*Work task*
Below are the entries to work from; restate word for word the portion that opens with the line containing "Open the Fichier menu" and closes with the line containing "Click text-recognition icon", keeping both.

*Record excerpts*
╔══

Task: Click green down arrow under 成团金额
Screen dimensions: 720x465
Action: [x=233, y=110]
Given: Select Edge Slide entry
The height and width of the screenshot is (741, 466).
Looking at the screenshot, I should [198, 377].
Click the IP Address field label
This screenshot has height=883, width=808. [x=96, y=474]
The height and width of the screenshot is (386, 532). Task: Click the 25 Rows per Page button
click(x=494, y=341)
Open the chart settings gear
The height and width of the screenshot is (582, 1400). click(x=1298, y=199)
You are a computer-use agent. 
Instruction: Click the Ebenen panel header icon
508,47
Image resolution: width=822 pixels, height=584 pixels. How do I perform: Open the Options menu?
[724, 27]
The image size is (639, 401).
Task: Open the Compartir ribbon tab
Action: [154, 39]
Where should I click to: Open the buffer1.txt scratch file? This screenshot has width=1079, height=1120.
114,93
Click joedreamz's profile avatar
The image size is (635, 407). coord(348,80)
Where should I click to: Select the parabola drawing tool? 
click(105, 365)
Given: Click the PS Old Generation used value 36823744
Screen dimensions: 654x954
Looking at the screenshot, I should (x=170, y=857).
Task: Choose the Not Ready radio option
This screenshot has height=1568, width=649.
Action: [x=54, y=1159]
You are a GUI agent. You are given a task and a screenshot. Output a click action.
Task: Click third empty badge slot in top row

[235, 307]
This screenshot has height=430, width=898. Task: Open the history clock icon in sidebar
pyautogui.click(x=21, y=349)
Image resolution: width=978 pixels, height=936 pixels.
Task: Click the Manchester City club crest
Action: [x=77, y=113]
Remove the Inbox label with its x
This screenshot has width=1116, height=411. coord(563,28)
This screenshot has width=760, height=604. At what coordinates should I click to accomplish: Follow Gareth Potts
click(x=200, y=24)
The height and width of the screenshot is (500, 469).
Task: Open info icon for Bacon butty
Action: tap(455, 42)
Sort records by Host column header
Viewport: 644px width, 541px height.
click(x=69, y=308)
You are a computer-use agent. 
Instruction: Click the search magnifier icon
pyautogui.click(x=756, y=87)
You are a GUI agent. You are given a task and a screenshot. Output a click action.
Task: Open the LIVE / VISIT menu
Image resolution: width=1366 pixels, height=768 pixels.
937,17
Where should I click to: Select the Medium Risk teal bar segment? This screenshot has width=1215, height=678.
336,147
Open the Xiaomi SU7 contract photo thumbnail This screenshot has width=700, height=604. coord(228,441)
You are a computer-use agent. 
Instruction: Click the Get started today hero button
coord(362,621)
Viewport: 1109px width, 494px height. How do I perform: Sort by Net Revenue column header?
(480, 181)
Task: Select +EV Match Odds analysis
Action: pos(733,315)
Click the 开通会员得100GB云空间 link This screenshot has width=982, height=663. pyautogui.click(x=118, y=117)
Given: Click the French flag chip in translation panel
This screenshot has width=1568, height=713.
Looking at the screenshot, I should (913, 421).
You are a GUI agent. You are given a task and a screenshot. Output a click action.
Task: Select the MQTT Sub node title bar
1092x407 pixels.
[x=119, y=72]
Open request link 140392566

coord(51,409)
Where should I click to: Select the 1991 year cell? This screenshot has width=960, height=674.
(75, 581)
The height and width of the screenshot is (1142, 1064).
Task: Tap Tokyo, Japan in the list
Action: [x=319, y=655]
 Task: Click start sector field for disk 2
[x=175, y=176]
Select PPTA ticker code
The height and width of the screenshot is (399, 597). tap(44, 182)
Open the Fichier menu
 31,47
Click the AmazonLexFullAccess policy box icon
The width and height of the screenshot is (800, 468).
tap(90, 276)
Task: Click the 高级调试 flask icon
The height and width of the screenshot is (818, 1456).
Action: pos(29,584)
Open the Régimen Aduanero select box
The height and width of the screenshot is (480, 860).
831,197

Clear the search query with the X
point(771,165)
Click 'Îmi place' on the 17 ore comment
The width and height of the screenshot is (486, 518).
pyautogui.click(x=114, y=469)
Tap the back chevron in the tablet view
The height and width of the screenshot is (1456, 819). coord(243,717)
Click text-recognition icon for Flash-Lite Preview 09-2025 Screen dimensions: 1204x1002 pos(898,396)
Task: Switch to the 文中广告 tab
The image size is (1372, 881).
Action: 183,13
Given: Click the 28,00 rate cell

╚══

*Solution to the problem*
Open the Fichier menu
 31,47
Click the AmazonLexFullAccess policy box icon
The width and height of the screenshot is (800, 468).
tap(90, 276)
Task: Click the 高级调试 flask icon
The height and width of the screenshot is (818, 1456).
Action: pos(29,584)
Open the Régimen Aduanero select box
The height and width of the screenshot is (480, 860).
831,197

Clear the search query with the X
point(771,165)
Click 'Îmi place' on the 17 ore comment
The width and height of the screenshot is (486, 518).
pyautogui.click(x=114, y=469)
Tap the back chevron in the tablet view
The height and width of the screenshot is (1456, 819). coord(243,717)
Click text-recognition icon for Flash-Lite Preview 09-2025 Screen dimensions: 1204x1002 pos(898,396)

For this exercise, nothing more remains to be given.